[TASK REQUIREMENTS] Reprint the lines below as they are, minus the pictures.

======

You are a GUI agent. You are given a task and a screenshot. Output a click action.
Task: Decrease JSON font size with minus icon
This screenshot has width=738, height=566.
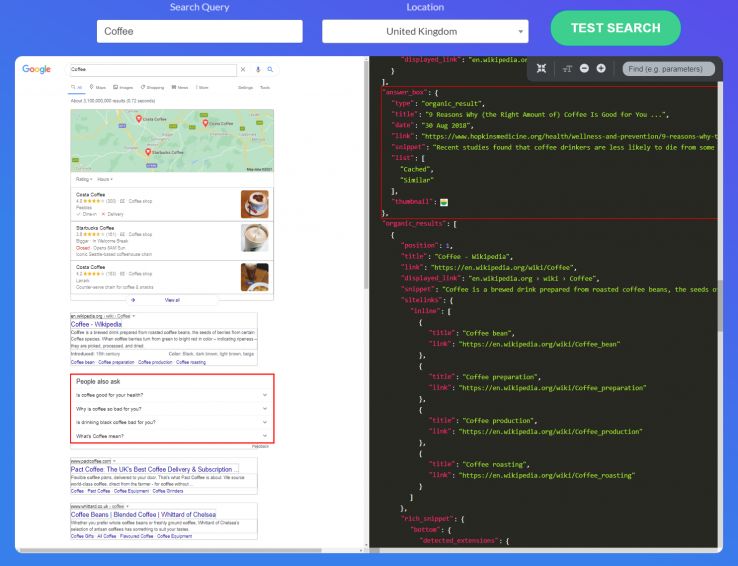point(586,68)
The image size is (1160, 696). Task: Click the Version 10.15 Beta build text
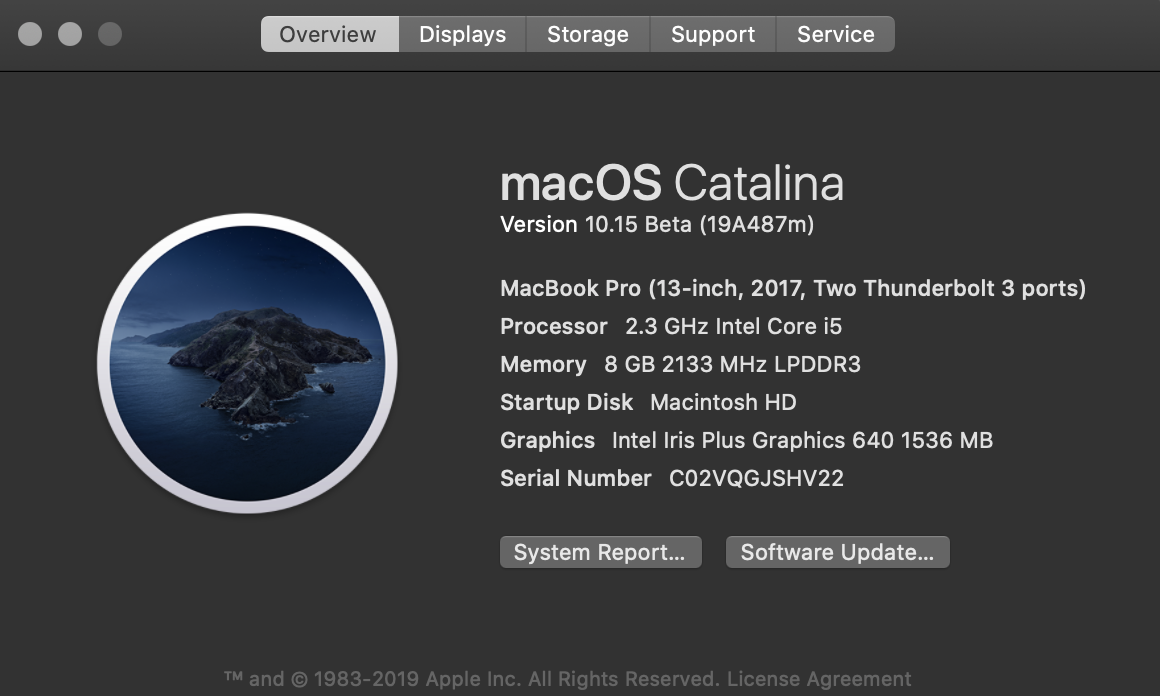click(x=657, y=224)
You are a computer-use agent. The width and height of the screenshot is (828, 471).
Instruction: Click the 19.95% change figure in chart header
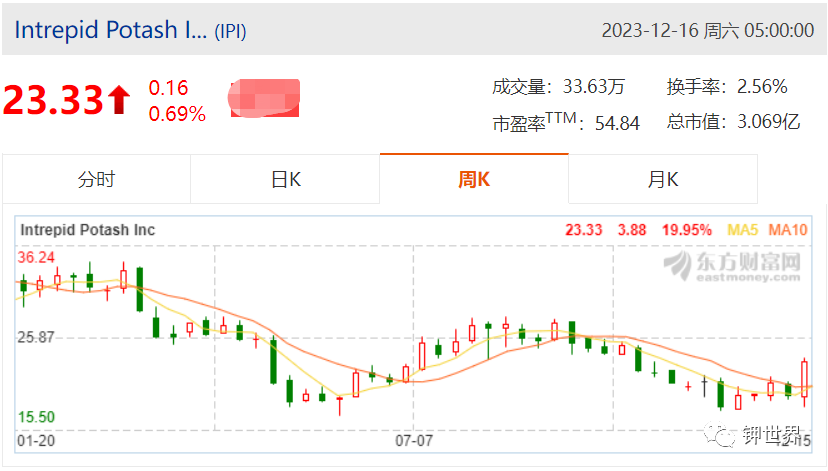(686, 230)
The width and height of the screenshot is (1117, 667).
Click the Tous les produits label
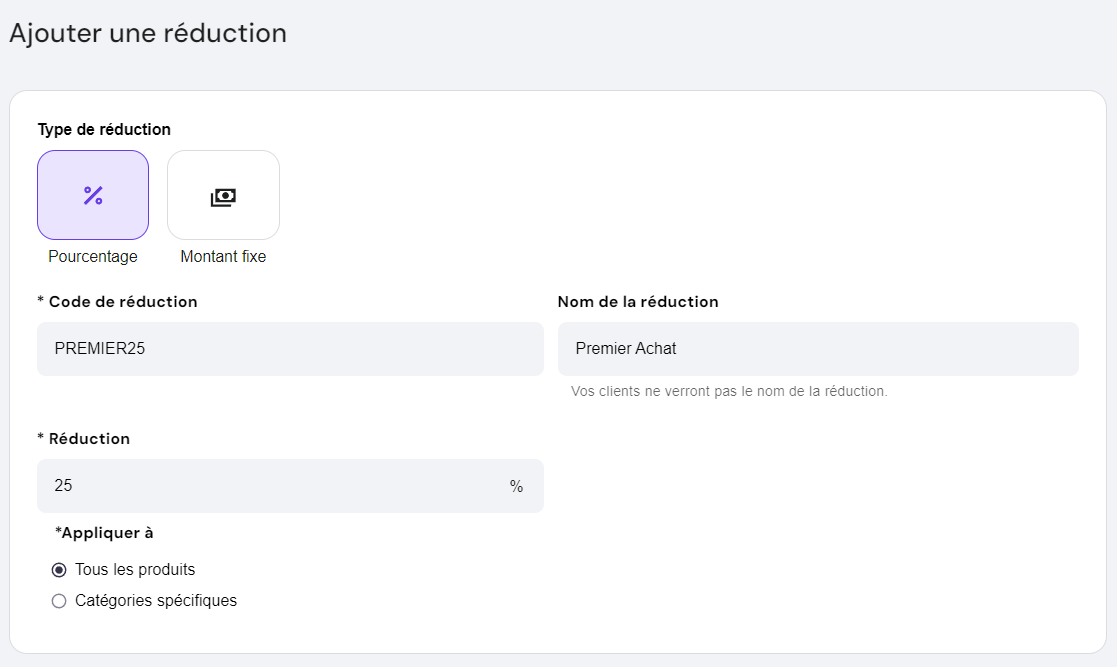(x=134, y=569)
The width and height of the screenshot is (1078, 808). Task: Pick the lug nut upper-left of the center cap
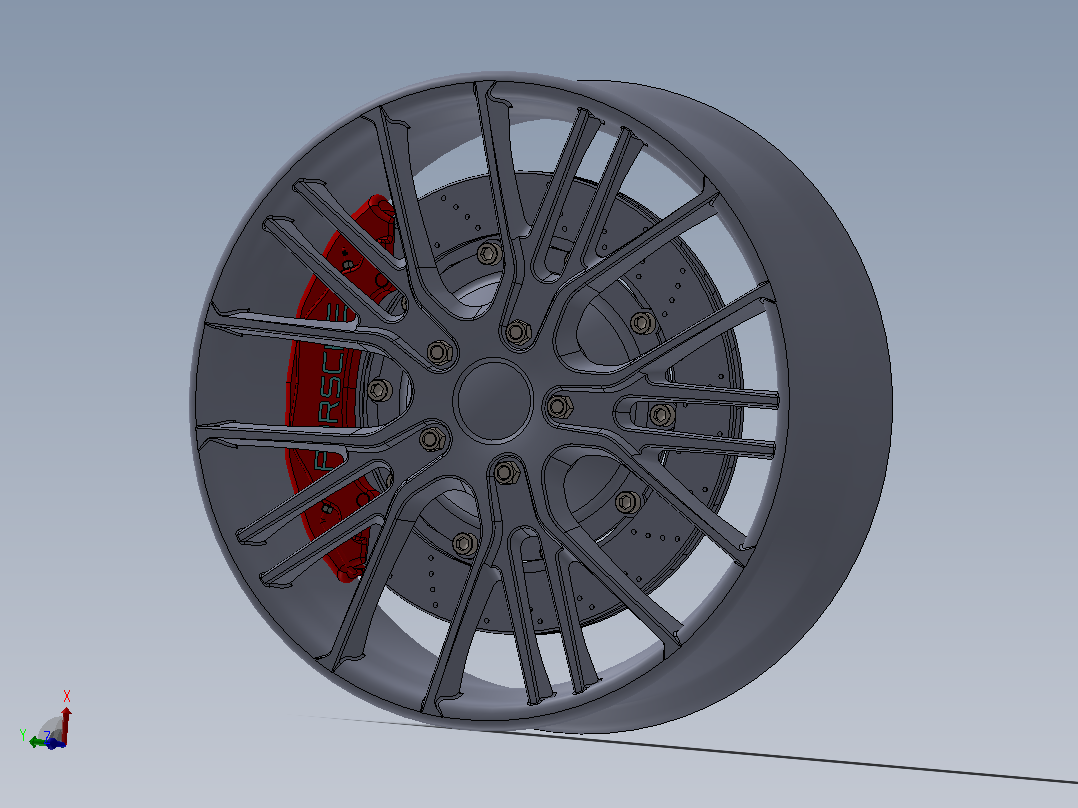pos(439,353)
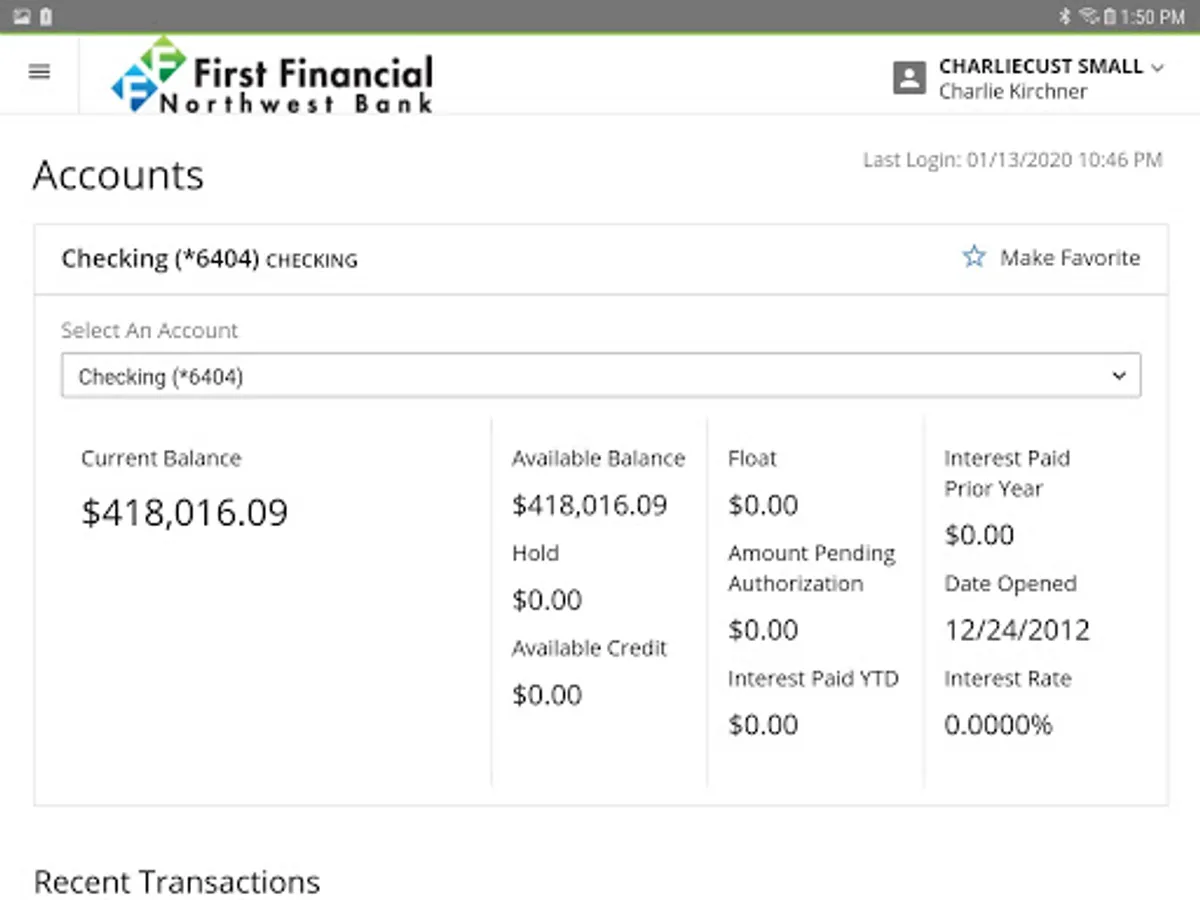Click the Make Favorite link text
The image size is (1200, 900).
click(1069, 258)
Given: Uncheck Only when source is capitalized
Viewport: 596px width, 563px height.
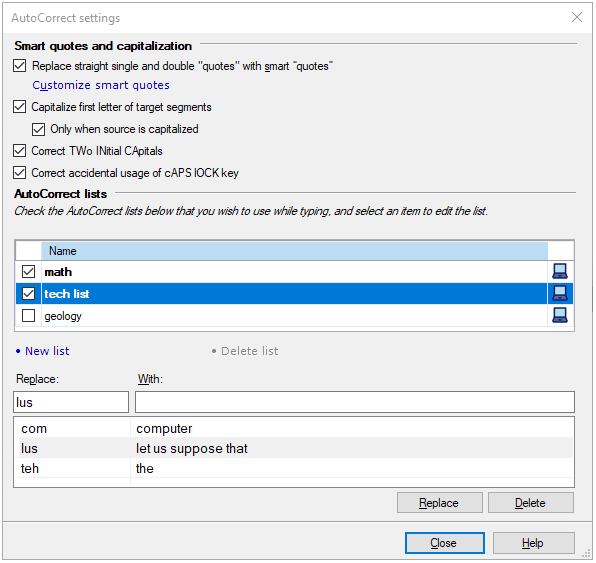Looking at the screenshot, I should (x=38, y=129).
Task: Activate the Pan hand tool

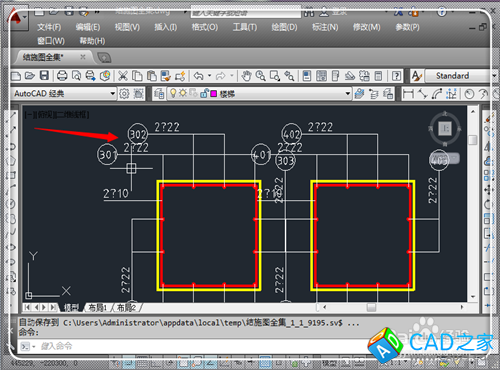Action: 246,76
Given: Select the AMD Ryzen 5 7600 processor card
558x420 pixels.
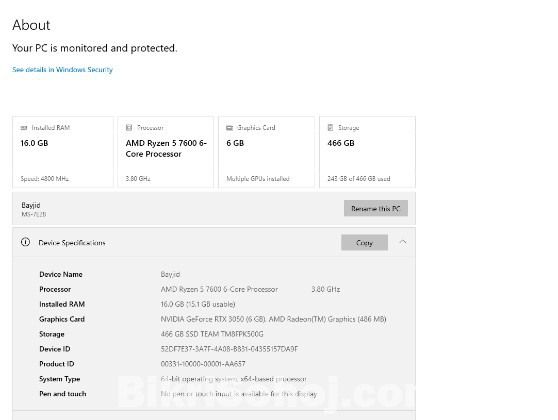Looking at the screenshot, I should (x=165, y=152).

======

[EXERCISE SOLUTION]
You are a GUI agent. You are given a task and a screenshot. Output a click action.
Task: Decrease JSON font size with minus icon
This screenshot has width=738, height=566.
point(586,68)
The image size is (1160, 696). Task: Click the Version 10.15 Beta build text
click(x=657, y=224)
You are a computer-use agent. The width and height of the screenshot is (828, 471).
Instruction: Click the 19.95% change figure in chart header
(686, 230)
The width and height of the screenshot is (1117, 667).
Click the Tous les produits label
(x=134, y=569)
The width and height of the screenshot is (1078, 808). Task: Pick the lug nut upper-left of the center cap
pos(439,353)
Click the Make Favorite link text
The image size is (1200, 900).
click(1069, 258)
Given: Uncheck Only when source is capitalized
Viewport: 596px width, 563px height.
Looking at the screenshot, I should (x=38, y=129).
Task: Activate the Pan hand tool

Action: 246,76
Given: Select the AMD Ryzen 5 7600 processor card
558x420 pixels.
Looking at the screenshot, I should (x=165, y=152).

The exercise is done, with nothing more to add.